P.S. I know haggling is all "part of the culture" and "part of the experience" and "a fascinating way to interact with the local people on their level", but after awhile it just gets old and you start to realize it's just an inefficient waste of time. That's why God invented price tags, so you can comparison shop without having to have a heated philosophical debate on the merits of each and every product you want to buy. Just ask Sam Walton which system works better! So, how's that for a close minded, take the fun out of everyday life, jaded, condescending American? I'm not that bad really. I just think that haggling is silly, unless of course I'm in the mood to haggle, then it's fun, and also a great way to interact with local people and experience a part of their culture! For more proof on why haggling is basically silly, see "Monty Python's The Life Of Brian."

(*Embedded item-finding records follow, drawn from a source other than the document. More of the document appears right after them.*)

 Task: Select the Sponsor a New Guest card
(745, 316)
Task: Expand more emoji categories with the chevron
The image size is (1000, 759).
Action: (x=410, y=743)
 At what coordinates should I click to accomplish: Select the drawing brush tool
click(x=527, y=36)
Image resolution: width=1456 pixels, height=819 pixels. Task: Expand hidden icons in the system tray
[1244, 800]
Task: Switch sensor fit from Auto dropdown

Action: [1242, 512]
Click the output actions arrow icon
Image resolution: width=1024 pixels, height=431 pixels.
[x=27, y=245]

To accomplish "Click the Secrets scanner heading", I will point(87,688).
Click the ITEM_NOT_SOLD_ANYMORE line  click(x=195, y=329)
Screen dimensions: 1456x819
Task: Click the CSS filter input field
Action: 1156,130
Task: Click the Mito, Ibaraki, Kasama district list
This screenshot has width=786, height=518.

P.S.S. Thanks to all of you have replied with feedback so far either to my E-mail address or in the "comments" and "guestbook" sections of this Travelogue. I'll try to get as many personal replies back to you as I can. Thanks again!

Quotes On Sitting:

"The true traveler is he who goes on foot, and even then, he sits down a lot of the time." Colette (1873 - 1954)

"I have discovered that all human evil comes from this, man's being unable to sit still in a room."